TASK STATEMENT: Rewrite the lines below, changing each "GUI agent" to "interface assistant" and leaving everything else untouched.

MATERIAL SHOWN:

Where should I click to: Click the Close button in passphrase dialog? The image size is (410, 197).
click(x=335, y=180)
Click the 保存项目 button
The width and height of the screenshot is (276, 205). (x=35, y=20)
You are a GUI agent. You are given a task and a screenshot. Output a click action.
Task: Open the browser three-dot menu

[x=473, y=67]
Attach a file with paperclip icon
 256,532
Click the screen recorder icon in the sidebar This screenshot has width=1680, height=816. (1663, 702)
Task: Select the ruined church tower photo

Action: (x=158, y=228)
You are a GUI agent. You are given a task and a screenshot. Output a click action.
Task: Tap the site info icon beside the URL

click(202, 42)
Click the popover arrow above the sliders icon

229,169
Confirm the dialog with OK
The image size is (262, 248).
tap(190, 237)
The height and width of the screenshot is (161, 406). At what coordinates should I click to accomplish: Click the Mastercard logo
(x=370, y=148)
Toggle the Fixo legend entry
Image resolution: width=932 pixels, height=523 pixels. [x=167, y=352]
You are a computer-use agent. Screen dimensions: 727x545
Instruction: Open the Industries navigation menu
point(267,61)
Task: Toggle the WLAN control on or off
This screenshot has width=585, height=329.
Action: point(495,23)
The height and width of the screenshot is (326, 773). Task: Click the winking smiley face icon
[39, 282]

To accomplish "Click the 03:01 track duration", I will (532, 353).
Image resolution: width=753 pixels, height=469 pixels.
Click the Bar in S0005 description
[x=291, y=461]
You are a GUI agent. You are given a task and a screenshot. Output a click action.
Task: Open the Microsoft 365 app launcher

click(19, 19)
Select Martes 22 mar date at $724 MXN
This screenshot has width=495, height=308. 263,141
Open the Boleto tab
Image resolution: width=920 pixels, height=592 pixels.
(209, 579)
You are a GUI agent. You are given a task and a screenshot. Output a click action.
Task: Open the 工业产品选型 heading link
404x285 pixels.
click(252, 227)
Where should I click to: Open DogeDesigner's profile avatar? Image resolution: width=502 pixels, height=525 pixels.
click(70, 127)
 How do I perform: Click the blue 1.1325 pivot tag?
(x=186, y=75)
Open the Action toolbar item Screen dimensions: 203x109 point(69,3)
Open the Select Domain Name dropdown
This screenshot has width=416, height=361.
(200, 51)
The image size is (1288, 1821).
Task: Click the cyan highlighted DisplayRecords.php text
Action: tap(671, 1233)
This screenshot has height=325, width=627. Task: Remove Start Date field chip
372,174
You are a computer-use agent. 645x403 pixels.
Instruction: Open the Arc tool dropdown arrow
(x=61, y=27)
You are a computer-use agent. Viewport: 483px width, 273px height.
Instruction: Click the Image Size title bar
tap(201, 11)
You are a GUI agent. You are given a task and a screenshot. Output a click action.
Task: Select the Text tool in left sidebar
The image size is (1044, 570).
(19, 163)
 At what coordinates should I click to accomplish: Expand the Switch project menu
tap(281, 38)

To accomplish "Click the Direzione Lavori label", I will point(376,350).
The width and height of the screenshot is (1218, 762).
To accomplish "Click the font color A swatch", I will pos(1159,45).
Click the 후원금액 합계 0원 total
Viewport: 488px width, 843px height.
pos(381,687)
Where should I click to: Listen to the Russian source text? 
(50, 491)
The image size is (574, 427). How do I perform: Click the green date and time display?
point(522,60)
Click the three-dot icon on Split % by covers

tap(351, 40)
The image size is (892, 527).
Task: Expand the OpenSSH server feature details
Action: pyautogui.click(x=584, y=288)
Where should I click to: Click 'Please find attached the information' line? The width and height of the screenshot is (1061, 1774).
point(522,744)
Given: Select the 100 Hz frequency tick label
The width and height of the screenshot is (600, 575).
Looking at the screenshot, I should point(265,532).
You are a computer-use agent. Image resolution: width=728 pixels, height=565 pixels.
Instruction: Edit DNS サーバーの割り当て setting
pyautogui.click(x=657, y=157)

WORKED SOLUTION:
Where should I click to: Click the Close button in passphrase dialog? The image size is (410, 197).
click(x=335, y=180)
Click the 保存项目 button
The width and height of the screenshot is (276, 205). (x=35, y=20)
You are a interface assistant. You are given a task and a screenshot. Output a click action.
Task: Open the browser three-dot menu

[x=473, y=67]
Attach a file with paperclip icon
 256,532
Click the screen recorder icon in the sidebar This screenshot has width=1680, height=816. (1663, 702)
Task: Select the ruined church tower photo

Action: (x=158, y=228)
You are a interface assistant. You are given a task and a screenshot. Output a click action.
Task: Tap the site info icon beside the URL

click(202, 42)
Click the popover arrow above the sliders icon

229,169
Confirm the dialog with OK
The image size is (262, 248).
tap(190, 237)
The height and width of the screenshot is (161, 406). At what coordinates should I click to accomplish: Click the Mastercard logo
(x=370, y=148)
Toggle the Fixo legend entry
Image resolution: width=932 pixels, height=523 pixels. [x=167, y=352]
You are a computer-use agent. Screen dimensions: 727x545
Instruction: Open the Industries navigation menu
point(267,61)
Task: Toggle the WLAN control on or off
This screenshot has width=585, height=329.
Action: point(495,23)
The height and width of the screenshot is (326, 773). Task: Click the winking smiley face icon
[39, 282]

To accomplish "Click the 03:01 track duration", I will (532, 353).
Image resolution: width=753 pixels, height=469 pixels.
Click the Bar in S0005 description
[x=291, y=461]
You are a interface assistant. You are given a task and a screenshot. Output a click action.
Task: Open the Microsoft 365 app launcher

click(19, 19)
Select Martes 22 mar date at $724 MXN
This screenshot has width=495, height=308. 263,141
Open the Boleto tab
Image resolution: width=920 pixels, height=592 pixels.
(209, 579)
You are a interface assistant. You are given a task and a screenshot. Output a click action.
Task: Open the 工业产品选型 heading link
404x285 pixels.
click(252, 227)
Where should I click to: Open DogeDesigner's profile avatar? Image resolution: width=502 pixels, height=525 pixels.
click(70, 127)
 How do I perform: Click the blue 1.1325 pivot tag?
(x=186, y=75)
Open the Action toolbar item Screen dimensions: 203x109 point(69,3)
Open the Select Domain Name dropdown
This screenshot has width=416, height=361.
(200, 51)
The image size is (1288, 1821).
Task: Click the cyan highlighted DisplayRecords.php text
Action: tap(671, 1233)
This screenshot has height=325, width=627. Task: Remove Start Date field chip
372,174
You are a computer-use agent. 645x403 pixels.
Instruction: Open the Arc tool dropdown arrow
(x=61, y=27)
You are a computer-use agent. Viewport: 483px width, 273px height.
Instruction: Click the Image Size title bar
tap(201, 11)
You are a interface assistant. You are given a task and a screenshot. Output a click action.
Task: Select the Text tool in left sidebar
The image size is (1044, 570).
(19, 163)
 At what coordinates should I click to accomplish: Expand the Switch project menu
tap(281, 38)

To accomplish "Click the Direzione Lavori label", I will point(376,350).
The width and height of the screenshot is (1218, 762).
To accomplish "Click the font color A swatch", I will pos(1159,45).
Click the 후원금액 합계 0원 total
Viewport: 488px width, 843px height.
pos(381,687)
Where should I click to: Listen to the Russian source text? 
(50, 491)
The image size is (574, 427). How do I perform: Click the green date and time display?
point(522,60)
Click the three-dot icon on Split % by covers

tap(351, 40)
The image size is (892, 527).
Task: Expand the OpenSSH server feature details
Action: pyautogui.click(x=584, y=288)
Where should I click to: Click 'Please find attached the information' line? The width and height of the screenshot is (1061, 1774).
point(522,744)
Given: Select the 100 Hz frequency tick label
The width and height of the screenshot is (600, 575).
Looking at the screenshot, I should point(265,532).
You are a computer-use agent. Image resolution: width=728 pixels, height=565 pixels.
Instruction: Edit DNS サーバーの割り当て setting
pyautogui.click(x=657, y=157)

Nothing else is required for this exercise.